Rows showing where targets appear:
==================================================
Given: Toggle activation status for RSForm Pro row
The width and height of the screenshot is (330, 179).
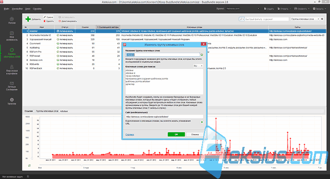Looking at the screenshot, I should (65, 52).
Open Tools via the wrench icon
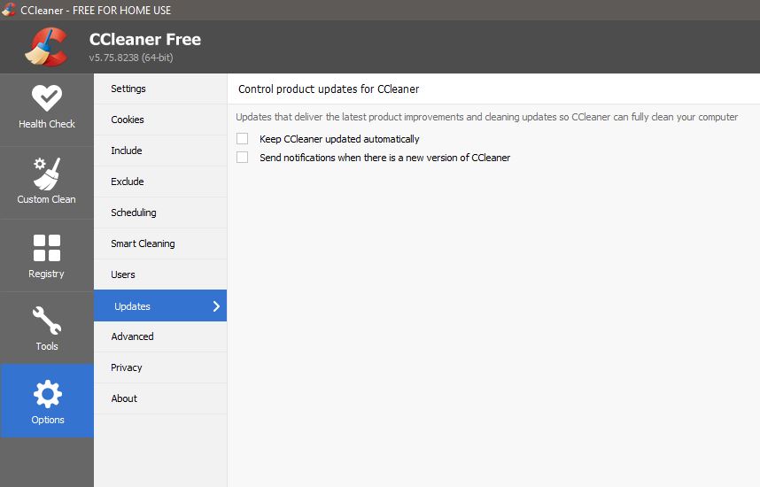Viewport: 760px width, 487px height. 47,321
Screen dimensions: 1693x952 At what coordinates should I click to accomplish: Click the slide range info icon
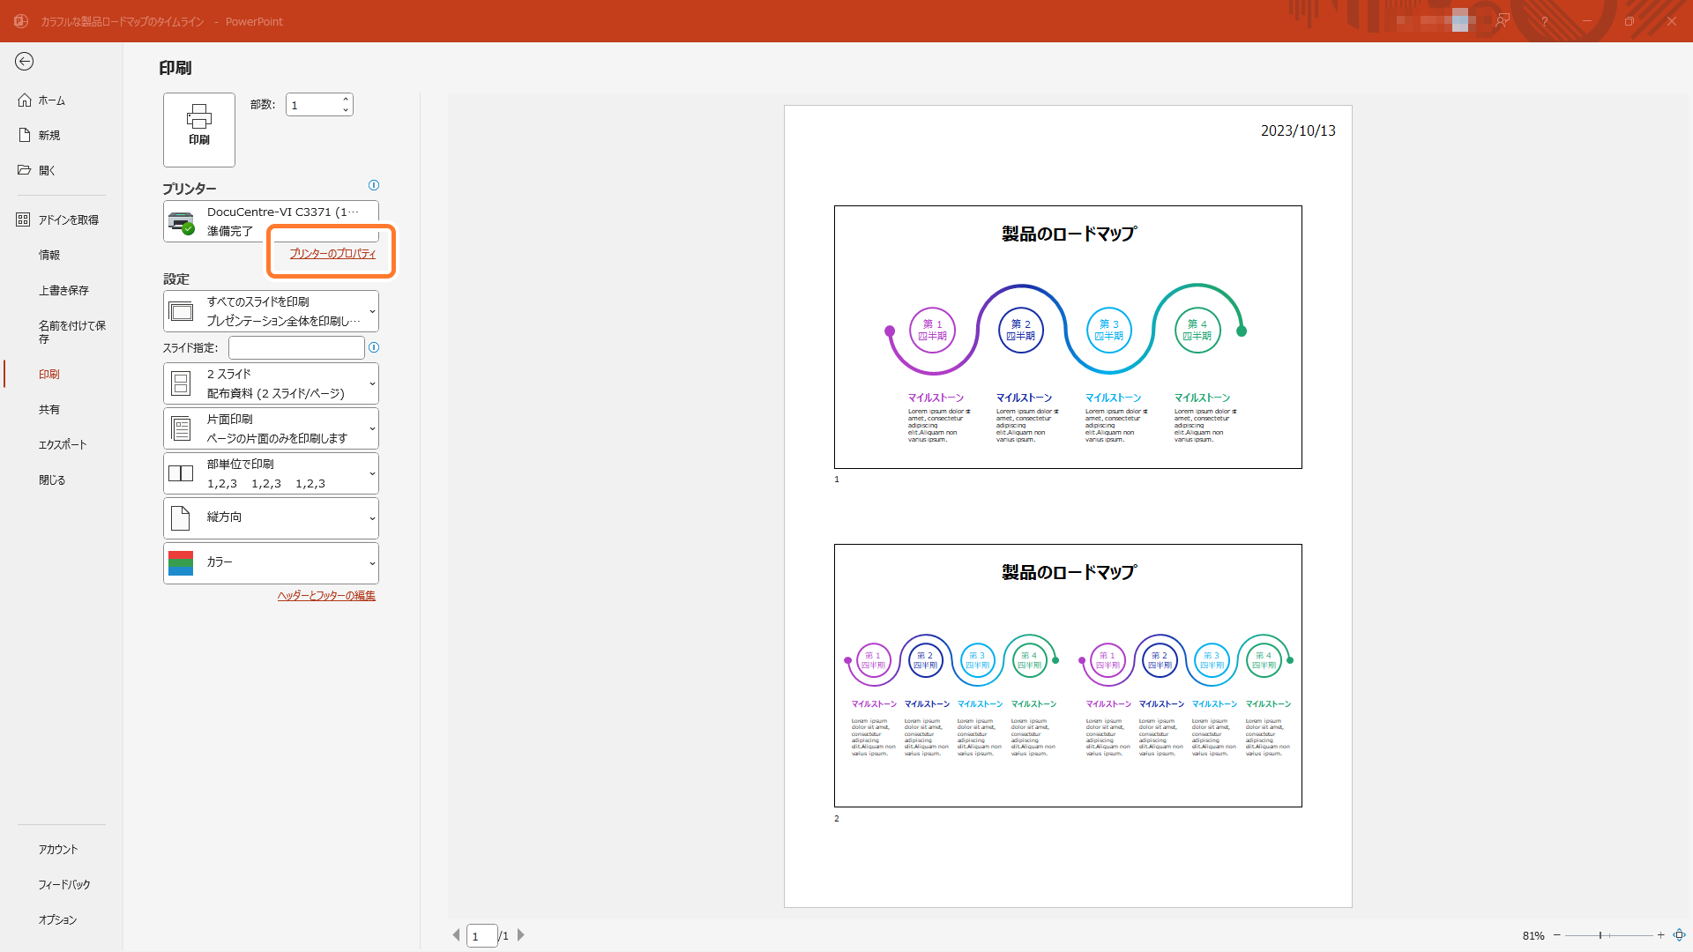374,347
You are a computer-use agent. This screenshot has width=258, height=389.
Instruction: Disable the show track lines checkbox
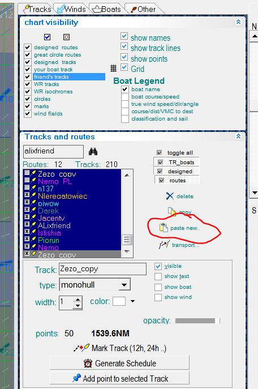point(124,46)
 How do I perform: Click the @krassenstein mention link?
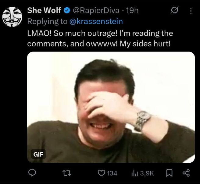[x=96, y=22]
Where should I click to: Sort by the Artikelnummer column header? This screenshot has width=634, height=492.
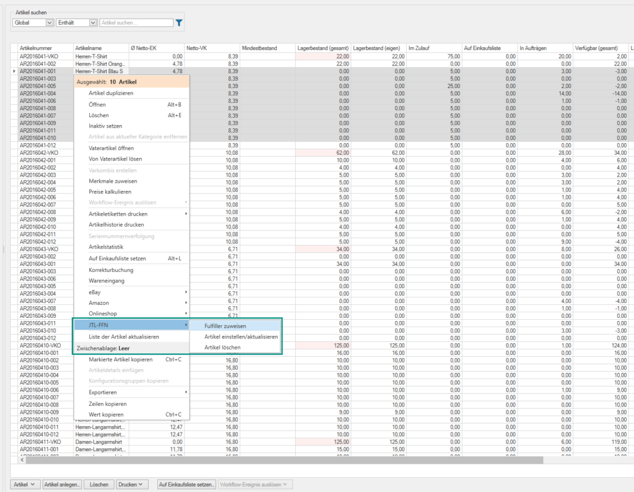tap(36, 48)

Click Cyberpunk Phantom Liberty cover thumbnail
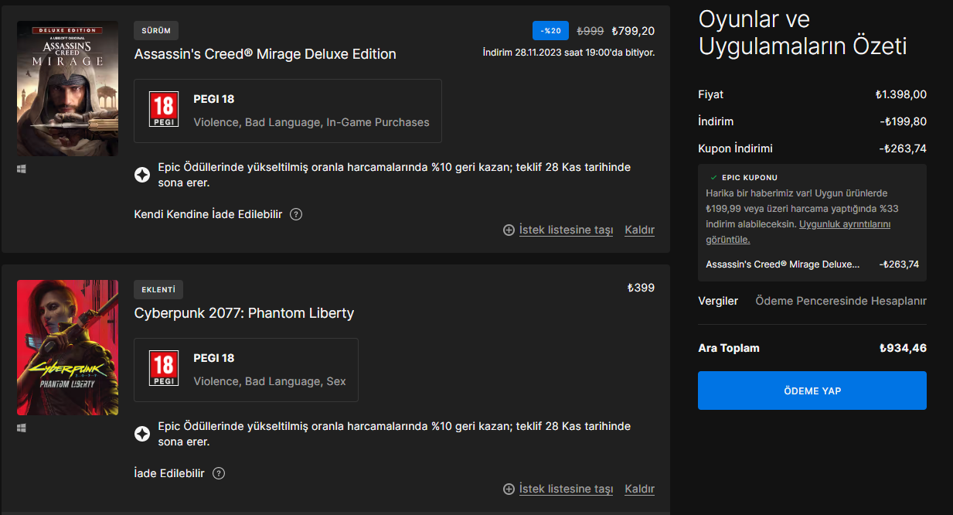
==================================================
Direction:
Rewrite all the records above, changing every "icon" to "button" and keeping everything else as it is. Leave the pictures out.

Correct result:
Given: Toggle activation status for RSForm Pro row
The width and height of the screenshot is (330, 179).
Looking at the screenshot, I should (65, 52).
Open Tools via the wrench button
Viewport: 760px width, 487px height. 47,321
Screen dimensions: 1693x952 At what coordinates should I click to accomplish: Click the slide range info button
374,347
You are a computer-use agent. This screenshot has width=258, height=389.
Instruction: Disable the show track lines checkbox
point(124,46)
 How do I perform: Click the @krassenstein mention link?
[x=96, y=22]
Where should I click to: Sort by the Artikelnummer column header? This screenshot has width=634, height=492.
tap(36, 48)

Click Cyberpunk Phantom Liberty cover thumbnail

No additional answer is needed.